La proximité de la mort semble être partout dans le cinéma contemporain islandais. Ici, Rúnarsson la place dans un contexte plus urbain que celui que les cinéastes de son pays montrent habituellement, et il daigne aussi observer son impact sur des jeunes gens, qui supposaient naturellement qu’ils n’auraient pas à être confrontés à la mort d'un proche avant de longues années. Le film reste cela dit modeste et simple, et ne s'étale que sur 80 minutes, faisant ainsi presque l'effet d'un titre de journal annonçant une tragédie sur lequel le regard choqué du lecteur tombe un instant, pour s'en détacher aussi sec et repartir dans une autre direction.
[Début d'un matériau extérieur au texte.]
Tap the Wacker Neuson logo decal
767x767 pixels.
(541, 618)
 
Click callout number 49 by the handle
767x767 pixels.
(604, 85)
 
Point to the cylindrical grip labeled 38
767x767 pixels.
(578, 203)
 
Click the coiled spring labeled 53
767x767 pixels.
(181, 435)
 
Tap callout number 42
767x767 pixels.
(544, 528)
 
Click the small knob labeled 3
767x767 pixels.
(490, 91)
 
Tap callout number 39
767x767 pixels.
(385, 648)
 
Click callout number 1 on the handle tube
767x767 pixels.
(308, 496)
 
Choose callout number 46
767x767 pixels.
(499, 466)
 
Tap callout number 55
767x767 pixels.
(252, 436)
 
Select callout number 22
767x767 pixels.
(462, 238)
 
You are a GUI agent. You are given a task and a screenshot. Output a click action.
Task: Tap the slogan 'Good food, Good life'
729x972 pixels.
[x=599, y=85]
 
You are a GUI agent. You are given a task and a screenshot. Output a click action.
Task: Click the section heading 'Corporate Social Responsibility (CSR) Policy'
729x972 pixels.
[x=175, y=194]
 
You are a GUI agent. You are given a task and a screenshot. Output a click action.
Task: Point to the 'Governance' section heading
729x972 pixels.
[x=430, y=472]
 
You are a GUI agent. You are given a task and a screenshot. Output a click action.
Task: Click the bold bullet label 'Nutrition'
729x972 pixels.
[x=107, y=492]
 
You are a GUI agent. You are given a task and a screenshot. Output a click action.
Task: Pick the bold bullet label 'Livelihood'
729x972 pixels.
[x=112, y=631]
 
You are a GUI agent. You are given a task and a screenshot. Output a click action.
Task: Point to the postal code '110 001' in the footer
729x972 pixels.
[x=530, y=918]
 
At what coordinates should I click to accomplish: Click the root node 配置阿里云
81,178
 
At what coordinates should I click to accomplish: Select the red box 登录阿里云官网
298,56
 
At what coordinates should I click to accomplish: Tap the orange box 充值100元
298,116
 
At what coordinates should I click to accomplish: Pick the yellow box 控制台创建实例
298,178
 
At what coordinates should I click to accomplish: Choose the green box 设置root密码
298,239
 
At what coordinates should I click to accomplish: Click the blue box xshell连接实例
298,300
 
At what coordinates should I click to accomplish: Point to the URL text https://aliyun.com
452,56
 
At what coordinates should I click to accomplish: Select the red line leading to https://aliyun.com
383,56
L'ouverture du film, située au moment du coucher de soleil, nous présente Una (Elín Hall), une étudiante en art qui s’identifie comme pansexuelle et vit une liaison passionnée avec Diddi (Baldur Einarsson), qui joue de la musique dans le même groupe. Le matin suivant, Diddi file discrètement, en demandant à son colocataire Gunni (Mikael Kaaber) s'il peut lui emprunter sa voiture ? Dans un tunnel caverneux, une boule de feu née d'un accident de voiture arrive comme une torpille, incinérant au passage d’autres automobilistes.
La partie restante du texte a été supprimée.